I am not looking for any subs but thanks for the offer. If you like I would pass on your number to a guy I know that is always looking for guys (that know what they are doing) for hours here and there during a storm. 

I should add. Even though I did speak with Mr. Mike and he stated he was interested in the job other then the 1 phone conversation where he told me he was a very dependable guy looking for a small company where he would not get lost in the mix. He has NEVER returned a call since then. Why post something stating you are looking for a job and then stated you want the job as offered and then go ghost????

I have found a driver and even have a back up as once the word got out I had several calls as people that know me know what kind of operation I run and know they get paid for the work they do. 
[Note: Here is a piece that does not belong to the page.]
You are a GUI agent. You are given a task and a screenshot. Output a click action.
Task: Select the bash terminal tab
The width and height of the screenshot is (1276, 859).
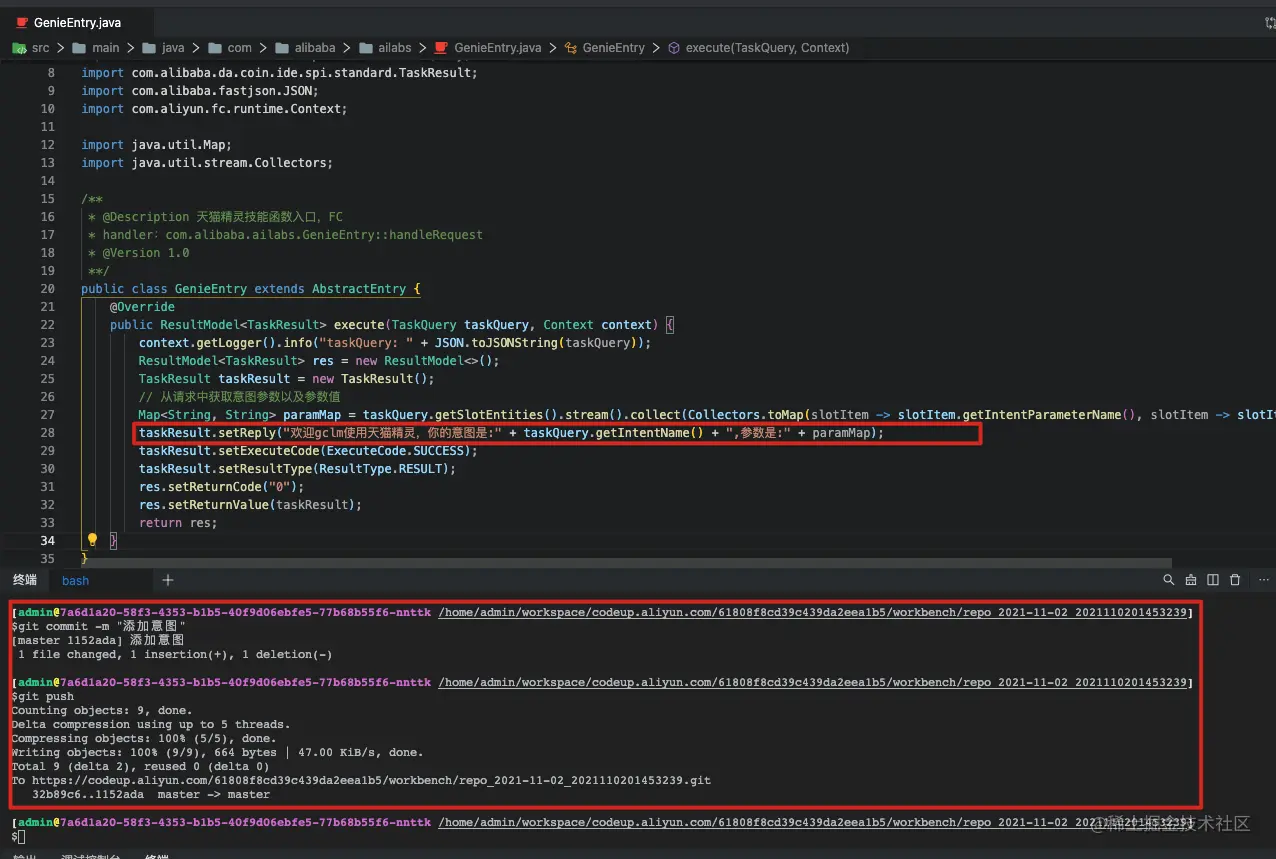[75, 580]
So Mr. Mike a simple phone call in return to the several voice mails left for you would have gone a long way. But waht should you really expect from the internet. 

Ron G.


----------



## scottL (Dec 7, 2002)

Hey Thanks Ron. I appreciate the hand-off. 

( I had popped into your thread since I knew you were local and I use to live in South Elgin. Sorry to hear the other guy went silent on you ).

-scott


----------